Tane Luna Ramirez from Médecins Sans Frontières reflects on the challenges of providing care for pregnant women as well as the heightened risk of sexual violence in disaster settings.
Today, as International Women’s Day approaches, up to 23,000 people will be forced to flee their homes, joining 45 million others around the world who are already displaced due to conflict, persecution, or natural disaster. Of course people of both sexes suffer and die from the direct consequences of these displacements, and from the crises that cause them. But women are especially vulnerable. For those who are pregnant, lack of care may be their biggest threat to survival. And especially in contexts of conflict, women and girls face a hugely increased risk of sexual assault.
Globally, on average about 15% of expected births in any year will develop life-threatening complications. But in emergency situations the lack of access to care means that more women are likely to die from these complications. Moreover, pregnant women in these settings face a greater risk of pre-term labour, and therefore pre-term babies.
For Médecins Sans Frontières/Doctors Without Borders (MSF), when disaster strikes our field teams focus on rapidly establishing the services needed to help these women survive.
Natural disasters, as in the Philippines, and fighting, as in South Sudan, are usually associated with injury from trauma and violence. Yet a study of six recent conflict settings where MSF intervened found that the number of surgical interventions for obstetric emergencies exceeded those for war wounds (30% of interventions versus 22%, respectively). And in post-earthquake Haiti, Caesarean section was the most frequent major surgery conducted by MSF teams in the first three months. These findings are a telling reminder that routine care is a significant casualty of crises, and that this loss becomes particularly life-threatening for pregnant women (and their newborns).
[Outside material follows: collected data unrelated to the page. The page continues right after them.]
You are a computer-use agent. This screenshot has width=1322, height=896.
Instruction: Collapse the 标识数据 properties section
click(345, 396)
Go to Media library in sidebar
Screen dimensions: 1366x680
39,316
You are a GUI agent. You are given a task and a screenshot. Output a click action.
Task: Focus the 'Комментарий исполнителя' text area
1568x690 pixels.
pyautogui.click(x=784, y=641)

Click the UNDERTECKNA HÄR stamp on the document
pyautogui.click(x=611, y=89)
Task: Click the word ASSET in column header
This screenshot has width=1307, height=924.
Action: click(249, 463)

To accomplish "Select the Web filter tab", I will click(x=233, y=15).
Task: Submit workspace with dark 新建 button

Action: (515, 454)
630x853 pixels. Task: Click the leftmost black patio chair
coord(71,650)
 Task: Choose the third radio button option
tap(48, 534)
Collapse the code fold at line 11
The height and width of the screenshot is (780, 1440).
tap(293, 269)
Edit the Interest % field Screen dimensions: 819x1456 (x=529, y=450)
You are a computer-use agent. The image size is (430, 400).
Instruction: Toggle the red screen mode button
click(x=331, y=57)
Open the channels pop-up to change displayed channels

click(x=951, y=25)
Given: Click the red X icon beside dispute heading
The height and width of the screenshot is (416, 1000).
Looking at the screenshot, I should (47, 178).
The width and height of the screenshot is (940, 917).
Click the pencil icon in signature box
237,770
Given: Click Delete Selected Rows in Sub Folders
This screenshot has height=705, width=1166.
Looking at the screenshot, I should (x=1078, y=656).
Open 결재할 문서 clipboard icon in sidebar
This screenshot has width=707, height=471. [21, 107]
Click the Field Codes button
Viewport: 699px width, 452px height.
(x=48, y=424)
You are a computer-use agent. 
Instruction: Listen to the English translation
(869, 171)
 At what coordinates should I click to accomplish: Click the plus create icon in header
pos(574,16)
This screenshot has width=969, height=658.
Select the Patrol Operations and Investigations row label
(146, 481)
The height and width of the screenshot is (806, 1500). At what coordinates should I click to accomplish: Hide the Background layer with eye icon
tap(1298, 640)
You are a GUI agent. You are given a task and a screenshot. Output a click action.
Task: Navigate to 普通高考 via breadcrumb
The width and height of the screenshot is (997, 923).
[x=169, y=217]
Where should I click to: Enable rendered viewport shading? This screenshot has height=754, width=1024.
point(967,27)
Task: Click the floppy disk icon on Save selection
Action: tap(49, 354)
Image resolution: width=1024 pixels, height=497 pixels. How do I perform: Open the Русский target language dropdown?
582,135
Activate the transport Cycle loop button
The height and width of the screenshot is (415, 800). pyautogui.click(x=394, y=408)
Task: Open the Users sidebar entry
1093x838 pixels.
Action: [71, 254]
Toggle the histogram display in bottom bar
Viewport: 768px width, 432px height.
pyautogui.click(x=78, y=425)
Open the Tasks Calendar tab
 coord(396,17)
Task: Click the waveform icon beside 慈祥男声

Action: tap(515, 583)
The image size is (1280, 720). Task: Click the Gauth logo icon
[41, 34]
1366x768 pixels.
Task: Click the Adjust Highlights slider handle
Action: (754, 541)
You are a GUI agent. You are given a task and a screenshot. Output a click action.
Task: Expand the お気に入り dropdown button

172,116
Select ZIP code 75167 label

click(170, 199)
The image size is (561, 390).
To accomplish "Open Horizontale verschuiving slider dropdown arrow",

As an emergency medical organisation, unless we can implement acute care within the first 48 hours, our role is to replace or introduce quality care that meets all levels of healthcare needs over the subsequent days, weeks or months. In the past twelve months, MSF has responded to many new and not-so-new crises: Typhoon Haiyan; armed conflict in Central African Republic, Democratic Republic of Congo, South Sudan, Uganda and Syria, all of which displaced large populations both within countries and into neighbouring countries. Women’s health needs were embedded in our response in all, representing a great improvement on previous years (and in humanitarian relief practice in general).
An important part of this emergency response involves thinking ahead. “Success” in obstetrics depends on building a good referral system, linking our patients with either basic or comprehensive emergency obstetric centres (Basic Emergency Obstetrics and Newborn Care (BEmONC) and Comprehensive Emergency Obstetrics and Newborn Care (CEmONC)) to manage mild complications in one, and the most serious cases (including those needing surgery) in the other. For example, on Leyte Island after Typhoon Haiyan, we set up one of each, transporting patients from coastal Palo to the better-resourced Tacloban. Without the CeMONC in Tacloban, it would have been ethically and morally questionable to treat obstetric patients in Palo.
Responding to sexual violence is also an aspect of routine care for women, but the need is greatly heightened by displacement. As an essential aspect of an emergency response, MSF offers medical first aid, STI prevention and emergency contraception, amongst other services, to address the physical and mental health needs of survivors. Prevention should also be part of an emergency response: in a camp setting, sexual violence can be reduced by thoughtful planning from the moment the camp is being established. Ensuring that women and children without men are not mixed with other families, that latrines are separated by gender, that food and water points are well-lit and not hidden from view—these are some of the considerations that can have a real impact on protecting women from the devastating consequences of sexual assault.
So on March 8, as on any other day, my thoughts are with the millions of women displaced from their homes and facing an uncertain future. And especially with those who are pregnant and hope to have a safe birth and a healthy baby. An obstetric emergency can be life-threatening at any given time, but we must also do all we can to lessen its impact when disaster strikes.